Fierce competition and a logic-defying surplus of capacity already saturating the marketplace is making it even more difficult for underwriters to turn a profit, according to a marine industry report prepared by Willis, the global brokerage.

Theodorou, in a July interview with Risk & Insurance®, said while there are fewer options in the United States for would-be buyers, there's still plenty of choice. Therefore, particularly with more carriers entering the market, U.S. buyers looking for choice are going to have to set sail for the growing London market, or Singapore or Oslo, Norway.

The U.S. ocean marine market represented about 18 percent of the global total in 2009, Theodorou said.

Theodorou also said there's been a long-term shift in the organizational structure of marine underwriting units. For decades, the marine market was characterized by individual underwriters having gained special expertise through apprenticeships and fostered through deep, long-term relationships.

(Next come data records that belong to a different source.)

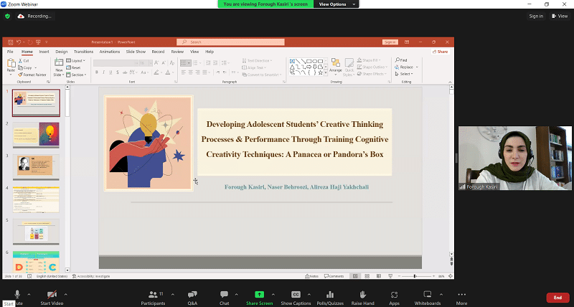This screenshot has width=574, height=307.
Task: Open the Whiteboards tool
Action: [x=428, y=295]
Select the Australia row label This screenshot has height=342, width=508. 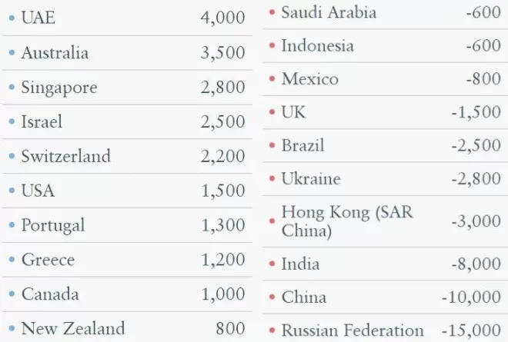(55, 52)
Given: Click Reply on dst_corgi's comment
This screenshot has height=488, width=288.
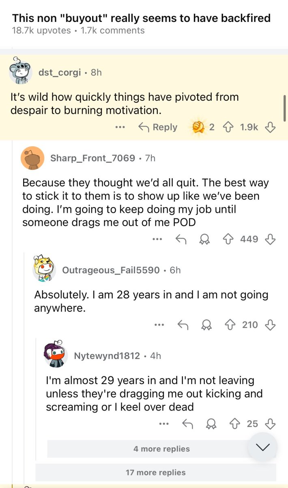Looking at the screenshot, I should click(x=158, y=127).
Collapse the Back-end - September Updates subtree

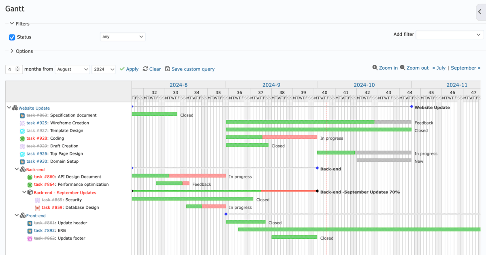click(x=24, y=192)
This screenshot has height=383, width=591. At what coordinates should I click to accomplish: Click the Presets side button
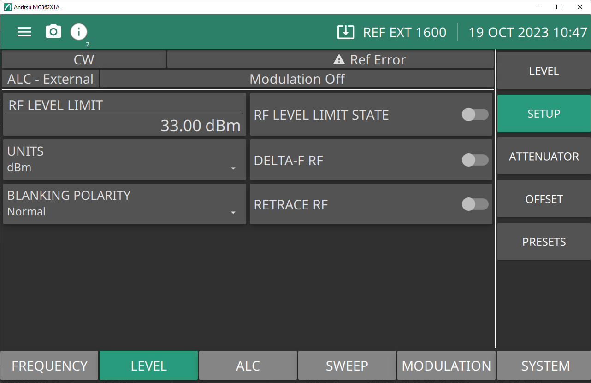(544, 242)
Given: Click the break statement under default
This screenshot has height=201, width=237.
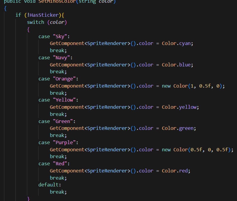Looking at the screenshot, I should (58, 192).
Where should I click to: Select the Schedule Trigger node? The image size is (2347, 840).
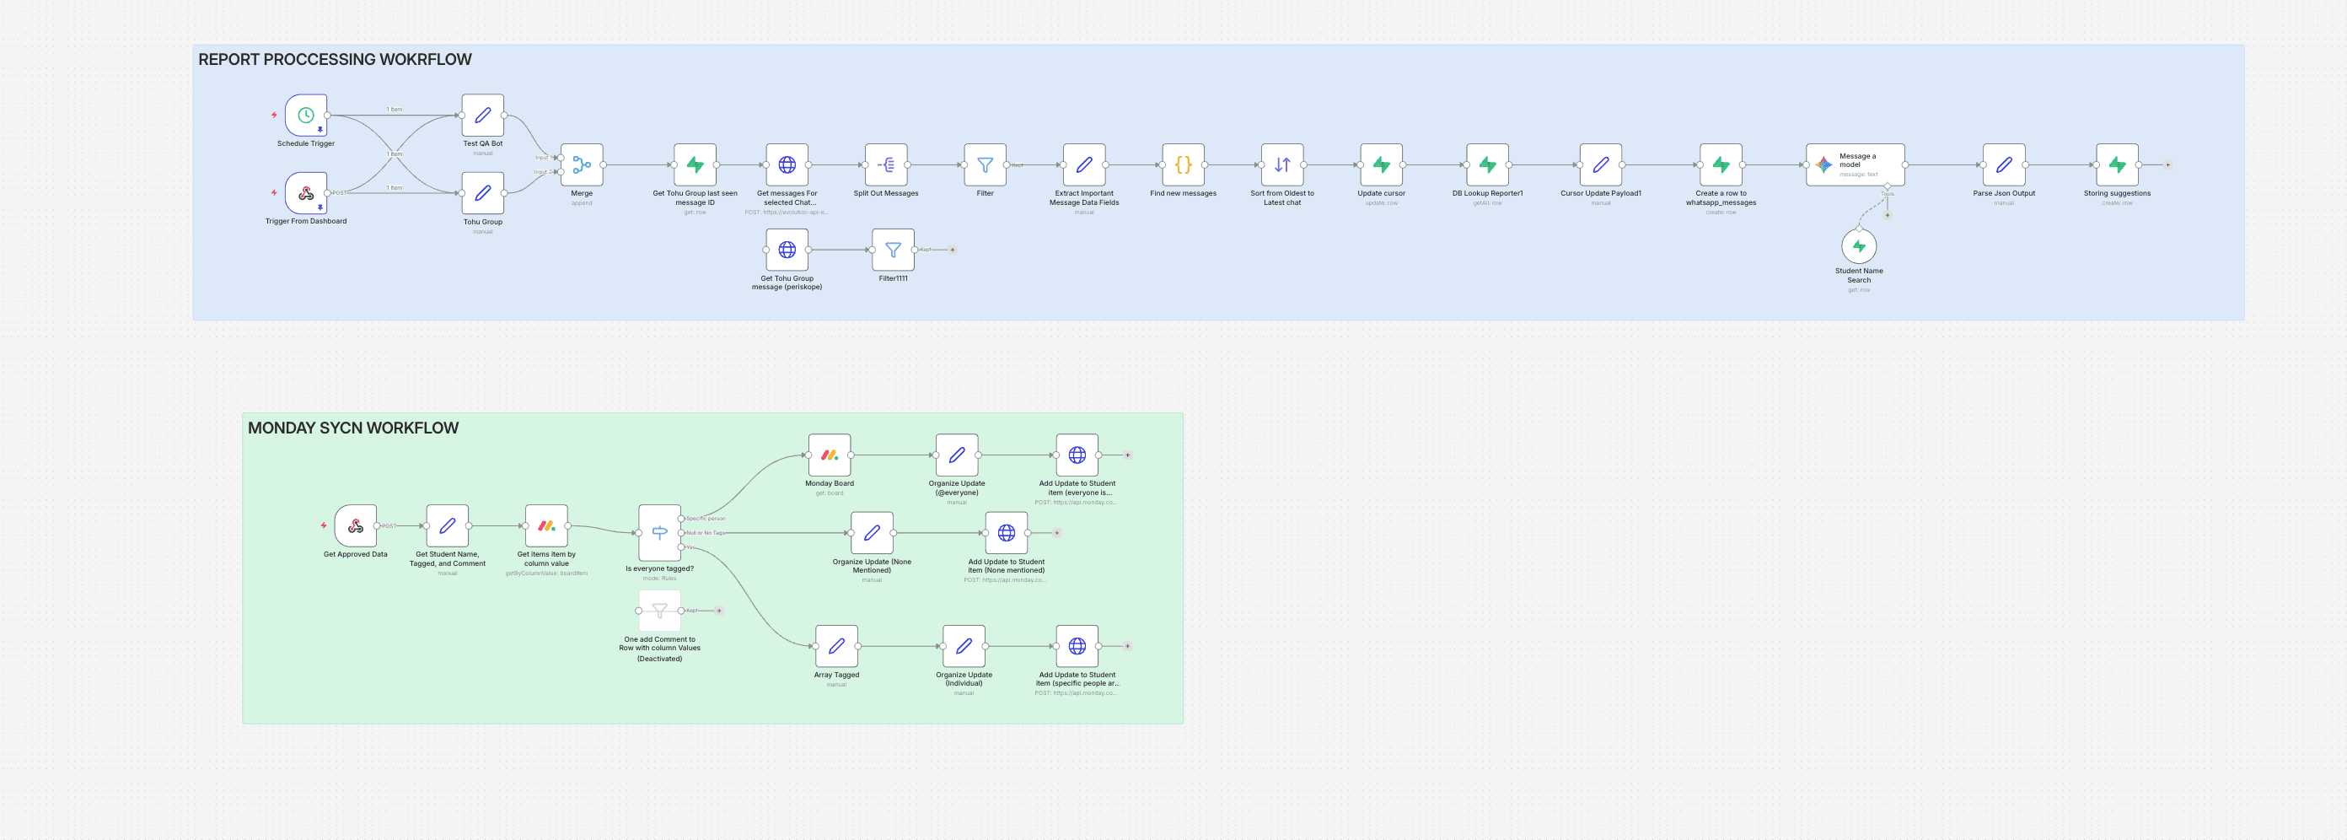306,116
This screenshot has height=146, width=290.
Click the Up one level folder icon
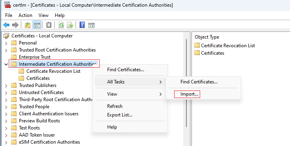point(28,25)
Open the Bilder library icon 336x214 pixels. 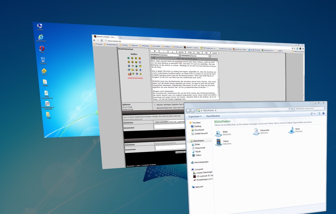218,133
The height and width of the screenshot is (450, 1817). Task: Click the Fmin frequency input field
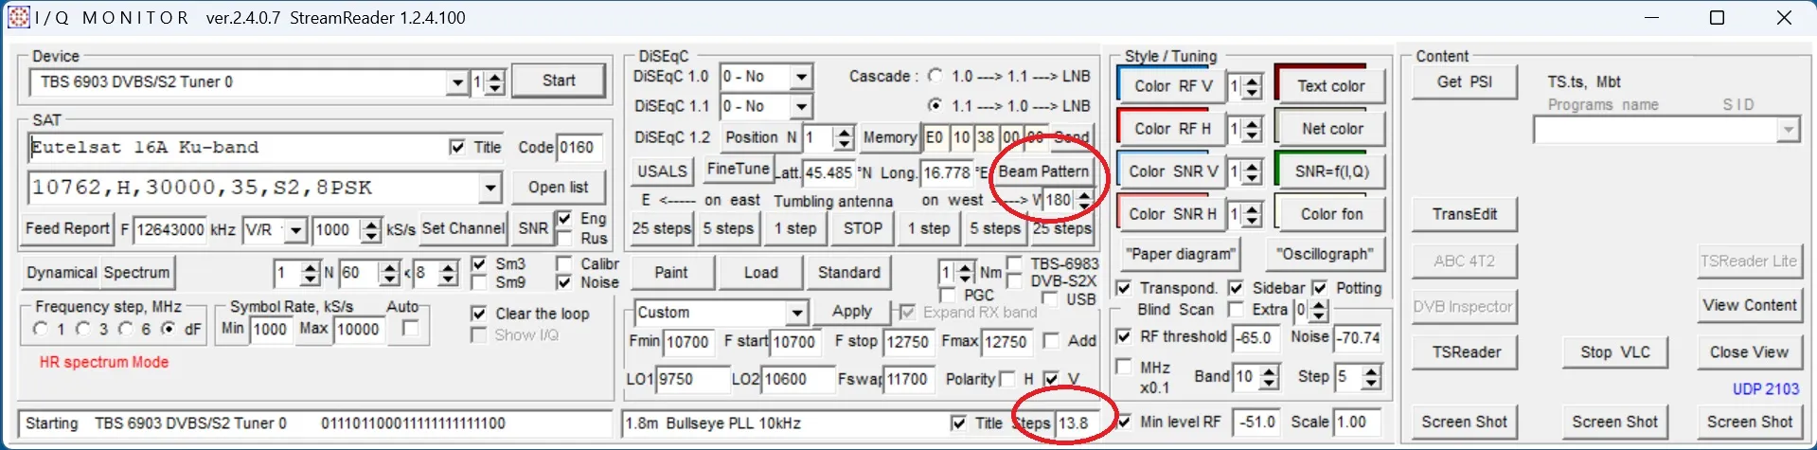[687, 342]
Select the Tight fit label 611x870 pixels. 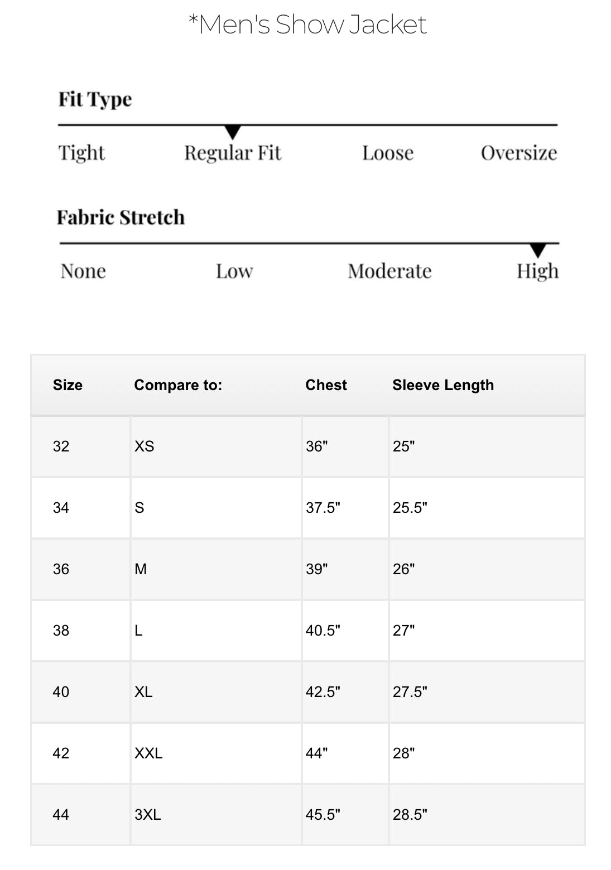[81, 153]
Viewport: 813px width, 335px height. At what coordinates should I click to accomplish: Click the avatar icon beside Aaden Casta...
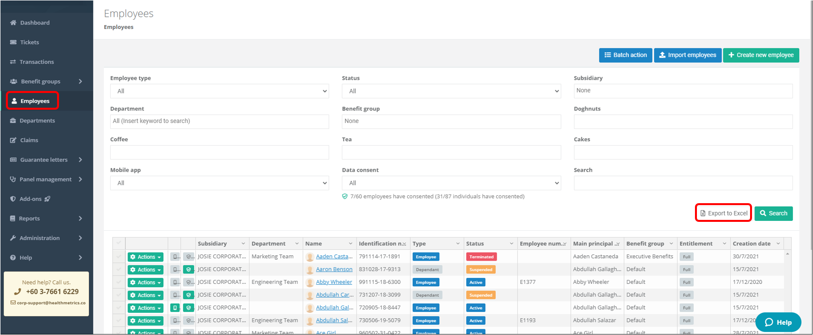coord(310,257)
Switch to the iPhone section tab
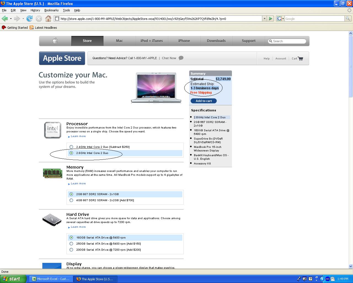 pyautogui.click(x=184, y=41)
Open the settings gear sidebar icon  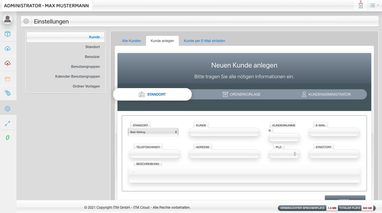(8, 108)
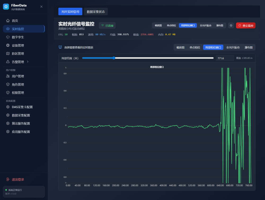The height and width of the screenshot is (200, 265).
Task: Click the shield icon for 角色管理
Action: coord(8,85)
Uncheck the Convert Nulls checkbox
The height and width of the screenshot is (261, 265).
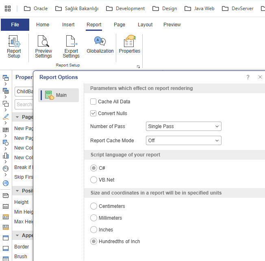click(93, 113)
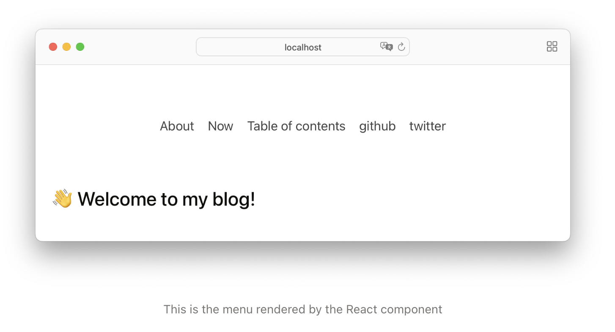Go to the Now page

(x=220, y=126)
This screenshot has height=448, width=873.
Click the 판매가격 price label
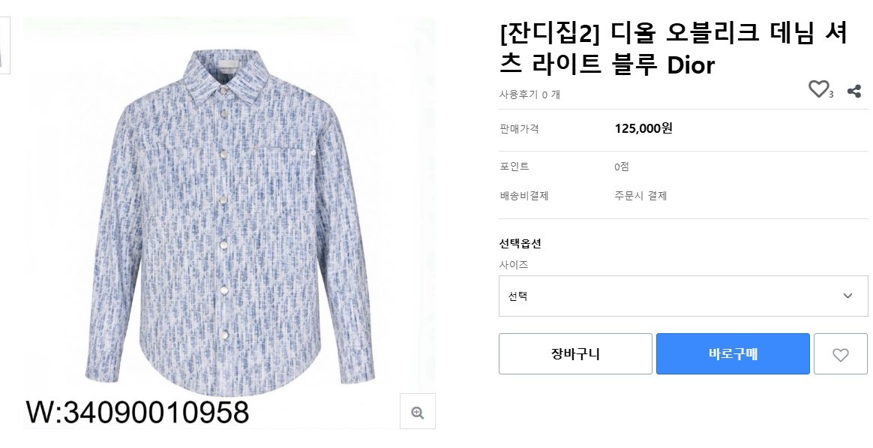(x=519, y=129)
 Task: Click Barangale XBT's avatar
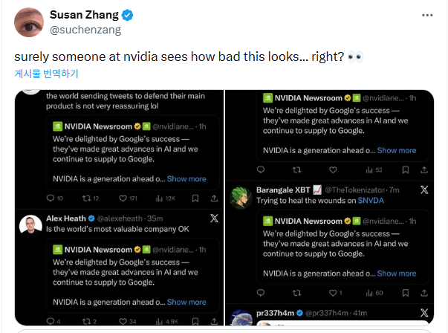coord(239,195)
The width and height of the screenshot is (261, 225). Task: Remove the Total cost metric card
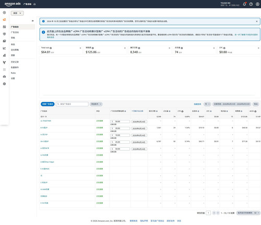coord(80,48)
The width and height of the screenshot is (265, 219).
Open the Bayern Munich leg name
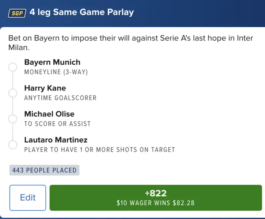(52, 62)
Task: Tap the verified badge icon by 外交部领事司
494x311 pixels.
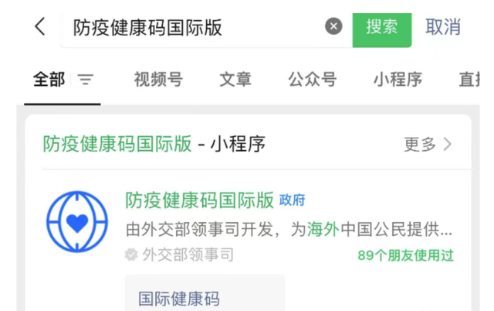Action: click(x=131, y=255)
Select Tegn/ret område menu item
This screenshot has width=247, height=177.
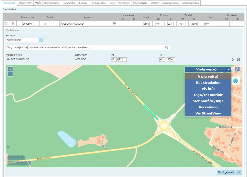208,95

Now, marine managers are more likely to report to "generalist insurance executives," and are being required to operate in ways similar to underwriters in other parts of the property/casualty industry, he said.

"Old-line marine underwriters didn't have the latest tools for managing risk, but the marine people today that are within larger organizations have the benefits of catastrophe modeling to track accumulation," he said.

Modeling and analytics can cut both ways, said Raymond T. Martino, president of Travelers' Ocean Marine business unit.

"Insurance companies have lost some of the hands-on touch about the exposures with the use of software and analytics,"

he said. "It's a good thing for the sake of efficiency, but it puts the onus on the risk manager and the logistics department to keep track of the exposures."

A long-term challenge is already beginning to appear in the form of less experienced underwriters joining industry ranks. Carriers are having to train new underwriters more quickly and more often than in the past.

There's not an underwriter who doesn't have a story of seafarers getting lost on the high seas, and merchant seamen have become so reliant on global positioning systems that it's a real question as to whether today's crews even know how to sail by instruments and stars alone, according to one expert.